**Dati forniti:**

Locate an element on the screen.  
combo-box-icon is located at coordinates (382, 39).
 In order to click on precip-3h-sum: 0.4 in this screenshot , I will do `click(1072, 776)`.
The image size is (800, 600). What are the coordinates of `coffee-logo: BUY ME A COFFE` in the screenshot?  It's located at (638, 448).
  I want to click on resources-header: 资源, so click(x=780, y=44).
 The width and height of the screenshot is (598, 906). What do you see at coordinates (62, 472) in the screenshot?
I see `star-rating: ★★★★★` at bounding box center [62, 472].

--

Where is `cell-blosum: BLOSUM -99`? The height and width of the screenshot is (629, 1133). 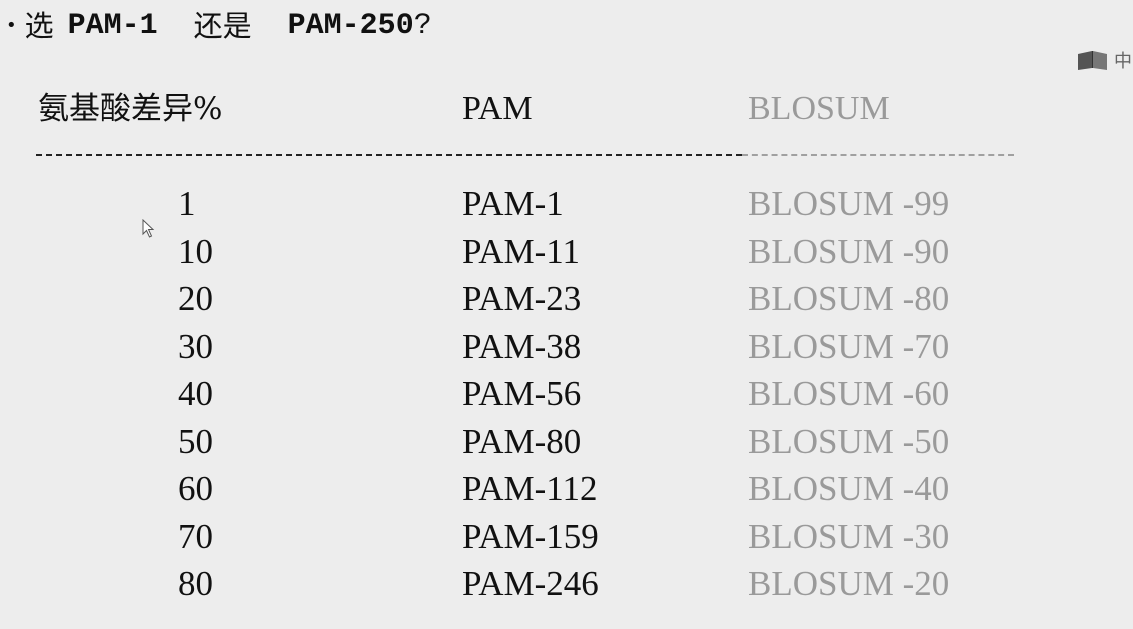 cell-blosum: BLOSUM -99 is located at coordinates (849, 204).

==

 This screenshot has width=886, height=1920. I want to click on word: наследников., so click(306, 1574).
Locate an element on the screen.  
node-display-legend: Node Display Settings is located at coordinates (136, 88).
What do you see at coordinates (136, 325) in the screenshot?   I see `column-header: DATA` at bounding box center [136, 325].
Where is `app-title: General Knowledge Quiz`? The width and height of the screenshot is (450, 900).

**Descrizione del compito:** Riporta le righe dalla riga con "This screenshot has" alla riga con "is (450, 900).", rinominando "General Knowledge Quiz" in "Trivia Quiz" e senza cambiare nient'altro.

**Risposta all'esercizio:**
 This screenshot has width=886, height=1920. I want to click on word: наследников., so click(306, 1574).
Locate an element on the screen.  
node-display-legend: Node Display Settings is located at coordinates (136, 88).
What do you see at coordinates (136, 325) in the screenshot?   I see `column-header: DATA` at bounding box center [136, 325].
Where is `app-title: Trivia Quiz`? The width and height of the screenshot is (450, 900).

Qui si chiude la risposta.